How a Ghaziabad founder turned lockdown research into a spices brand


Ankit Sharma was in the middle of his CA articleship when the idea of starting something of his own began to take shape, not as a sudden leap but as a slow, practical conclusion. 

It was COVID-19, and his work meant regularly looking at financial statements of larger companies, reading what made some businesses steady while others stayed fragile. He started noticing patterns he could measure, margins that held up, demand that did not disappear, and one category that felt unavoidably present in everyday life.

Spices, he felt, were not a luxury that people could easily drop. At the same time, he was seeing constant talk around adulteration in the market, including in raw materials, and it was not an abstract concern for him.

 

Like many households, he said, his own family was also affected by what they brought home, and that discomfort pushed him towards a simple starting point: if he entered the space, he would not compete on shortcuts. 

From the beginning, he framed it around two ideas he kept returning to:, quality and consistency. “We decided from day one that we will not go into adulteration, we will only give pure products,” says Sharma, explaining the principle in plain terms.

Making the numbers work

There was no one with a business background at home, he noted. His father is a farmer, while others in the family work in services, including government roles. That meant he had to build conviction without a ready-made template, starting with backend learning and market observation.

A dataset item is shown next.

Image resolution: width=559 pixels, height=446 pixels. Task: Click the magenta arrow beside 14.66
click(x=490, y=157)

Sharma used the time to understand how established players worked, what machines they used, how they preserved products, and what standards they informally set in the market. He also did field checks, including in Khari Baoli, to understand the range in raw material quality, price points, and whether his assumptions could survive real competition.

The work formally began in 2021, but he kept it quiet at first, only telling his family in 2025 after he had already committed to it. 

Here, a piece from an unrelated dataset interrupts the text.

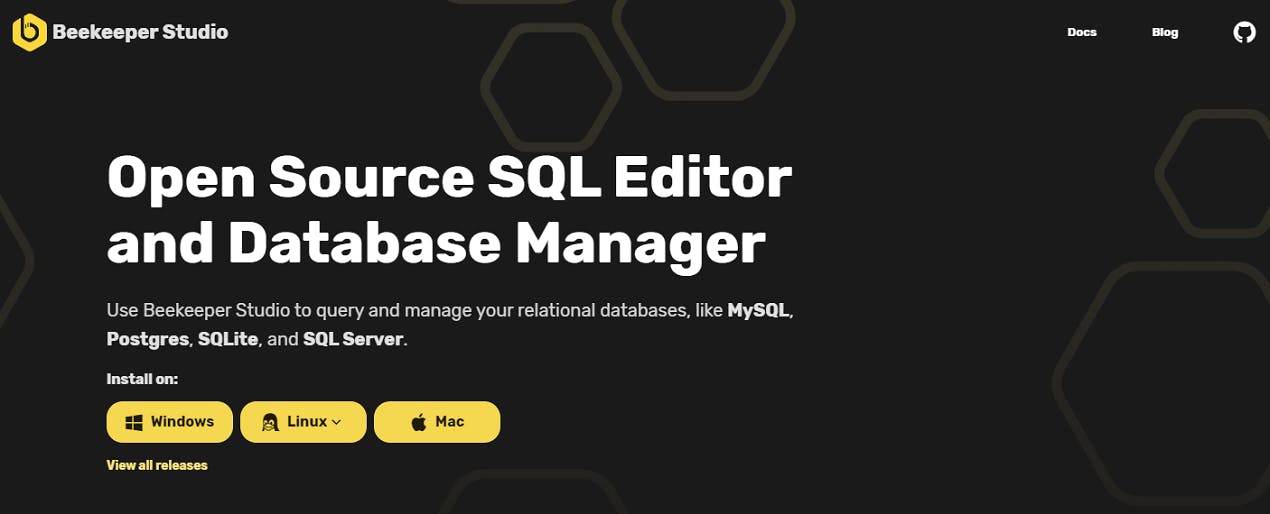Click the bold SQL Server text
The image size is (1270, 514).
tap(353, 339)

The financial plan mattered because it determined everything that followed, and when he came across a government loan support programme through online reels, he moved quickly from curiosity to paperwork, learning the process and approaching the DIC office with a document checklist. 

Under Chief Minister Yuva Udyami Vikas Abhiyan, he applied through Punjab National Bank, and says the biggest delay came from branch-level capacity, before a manager change helped move the file ahead.

Building trust, slowly

With the funds, Sharma set up operations in Ghaziabad, and he brought in machinery, procured raw materials and packaging, handled trademark-related work, and hired a food consultant to standardise recipes. 

His brand, PooRak Spices, sells packaged spices with a focus on taste and product purity, currently reaching customers directly while also supplying retailers and caterers, because direct buyers give faster feedback. He works with a small team of five women who handle tasks from cleaning and sorting to grinding and packaging, while he manages sales and supply.

Even as he talks about growth, his language stays grounded in routines, standard checks, and the discipline of keeping taste consistent. 

For Sharma, the shift from uncertainty to stability is less about dramatic change and more about the calm confidence that comes when daily work starts matching the numbers on paper, and a business that began as a lockdown thought now runs on repeatable habits.